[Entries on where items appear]
^^^^

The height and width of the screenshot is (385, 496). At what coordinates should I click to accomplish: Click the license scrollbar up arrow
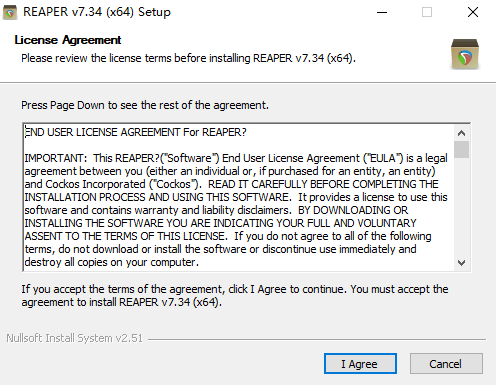pos(461,133)
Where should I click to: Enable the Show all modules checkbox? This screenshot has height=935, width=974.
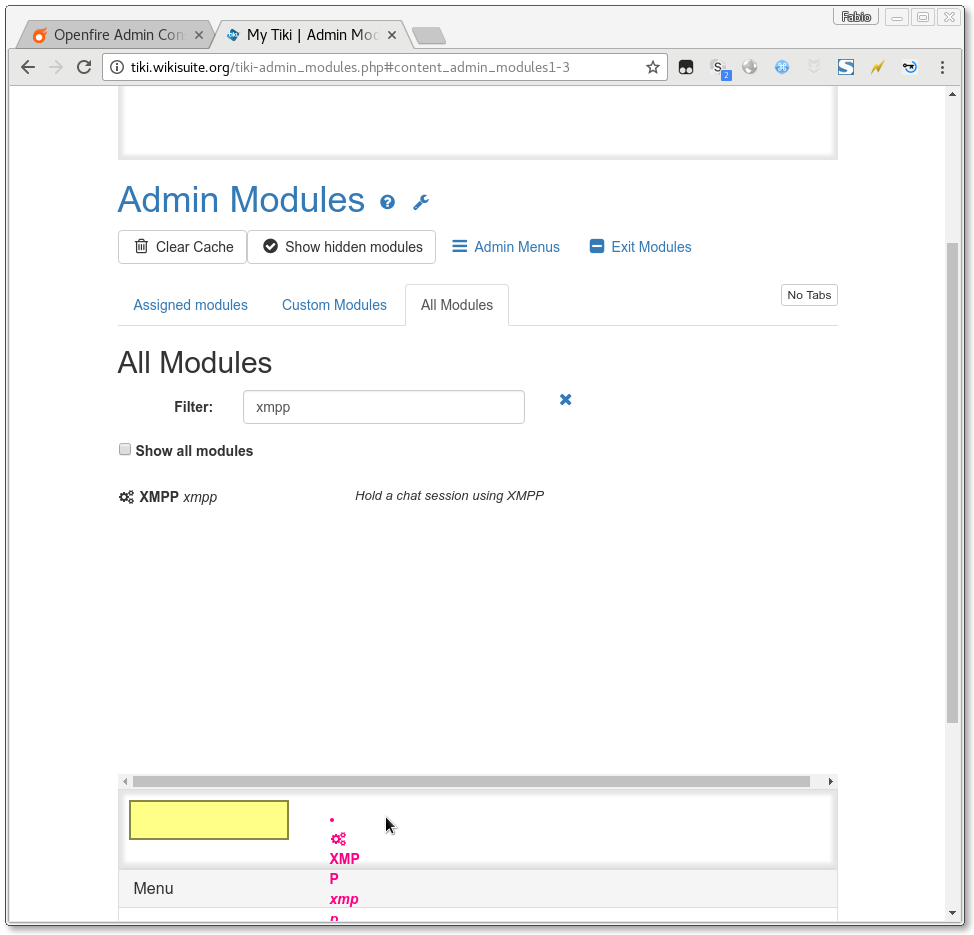pos(125,450)
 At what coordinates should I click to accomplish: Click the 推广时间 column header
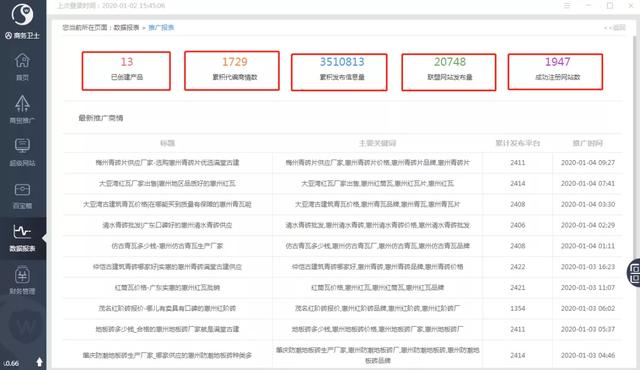tap(588, 143)
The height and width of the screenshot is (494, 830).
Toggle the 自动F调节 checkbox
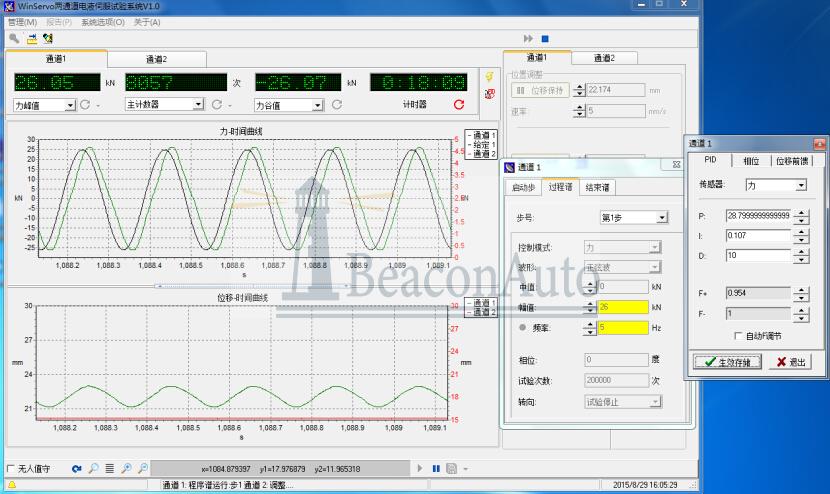[738, 335]
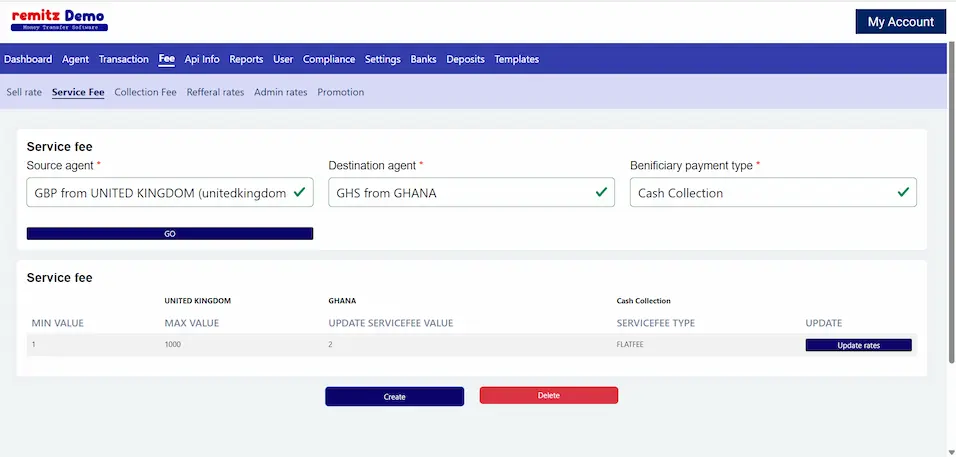The image size is (956, 457).
Task: Open the Promotion sub-tab
Action: (340, 92)
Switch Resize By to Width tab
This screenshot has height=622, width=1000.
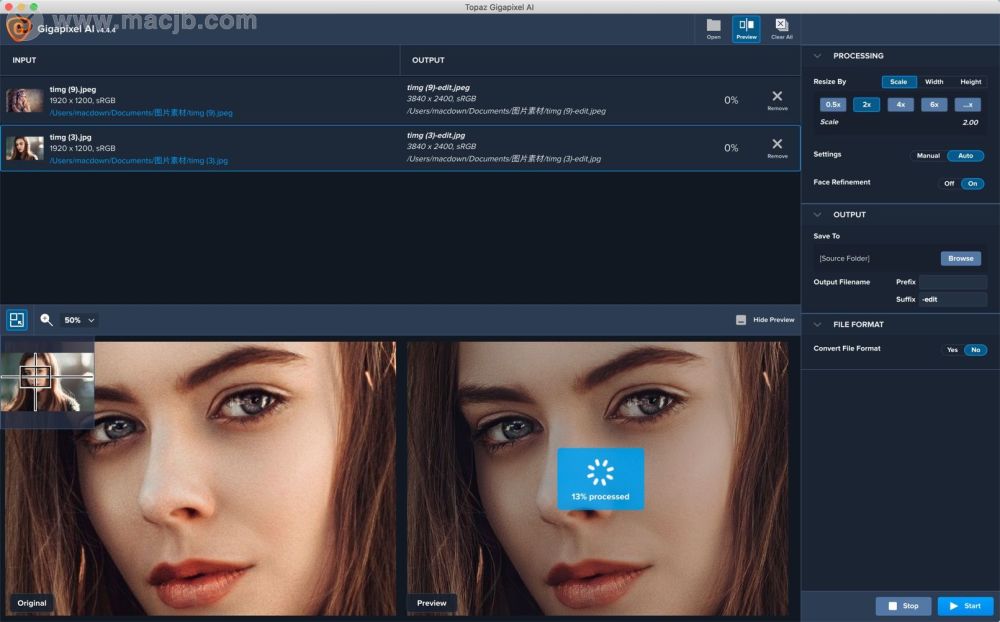(x=934, y=82)
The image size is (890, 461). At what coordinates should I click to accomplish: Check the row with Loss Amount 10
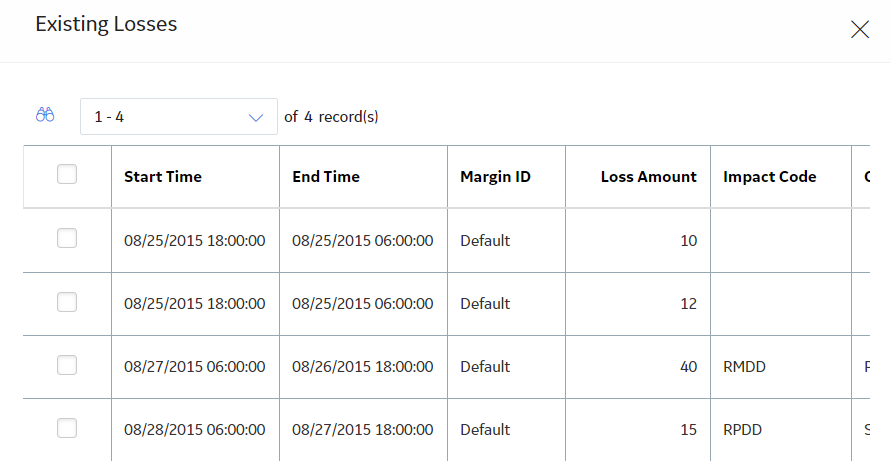click(x=67, y=238)
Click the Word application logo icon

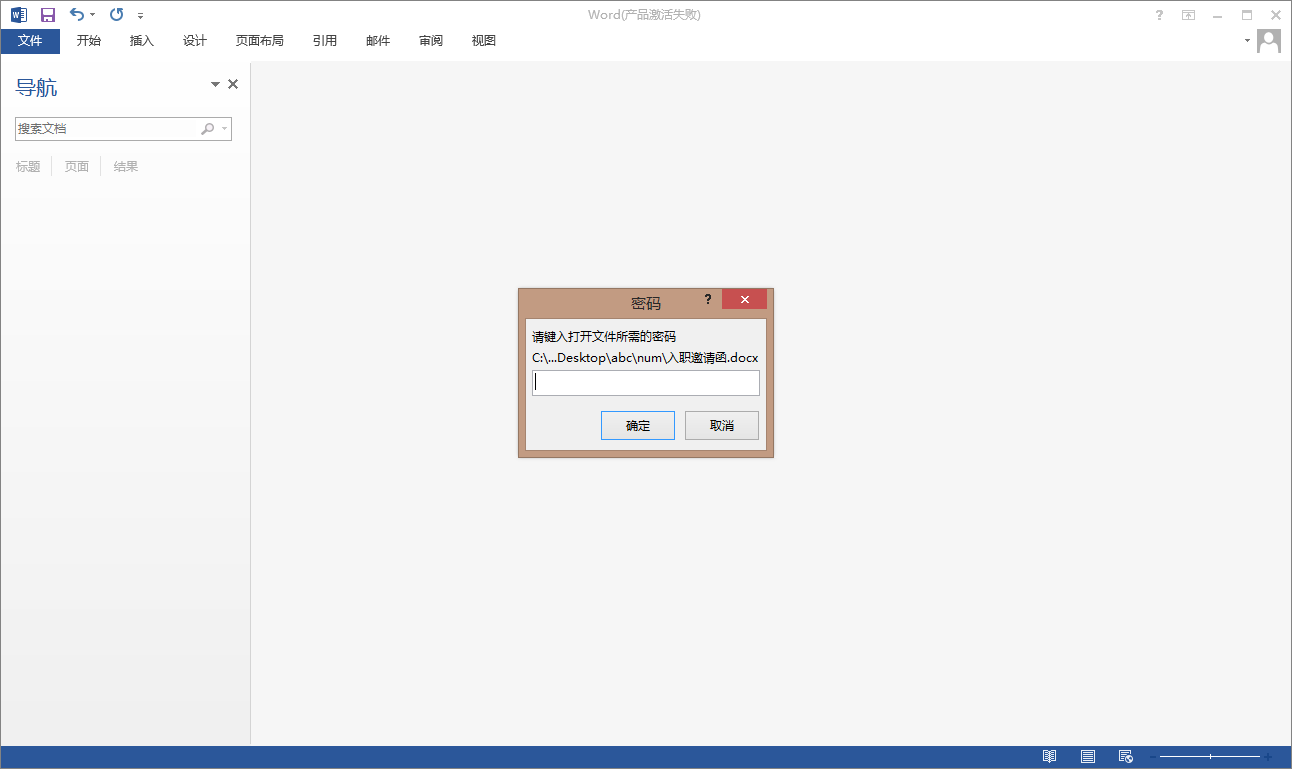(x=17, y=14)
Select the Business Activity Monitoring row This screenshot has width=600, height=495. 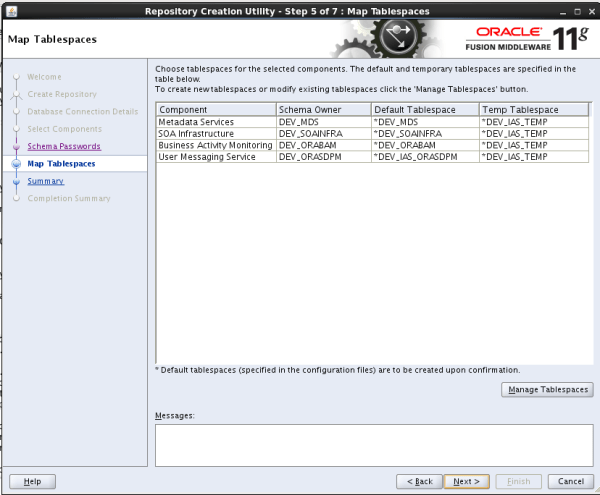(215, 145)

^^^^

Written request — Pull out each line of the rows above that contains the word "what".

Task response —
The height and width of the screenshot is (385, 496). At what coordinates should I click to accomplish: Click the license scrollbar up arrow
 At what coordinates should I click to accomplish: Click the 推广时间 column header
The image size is (890, 461). At what coordinates should I click to accomplish: Check the row with Loss Amount 10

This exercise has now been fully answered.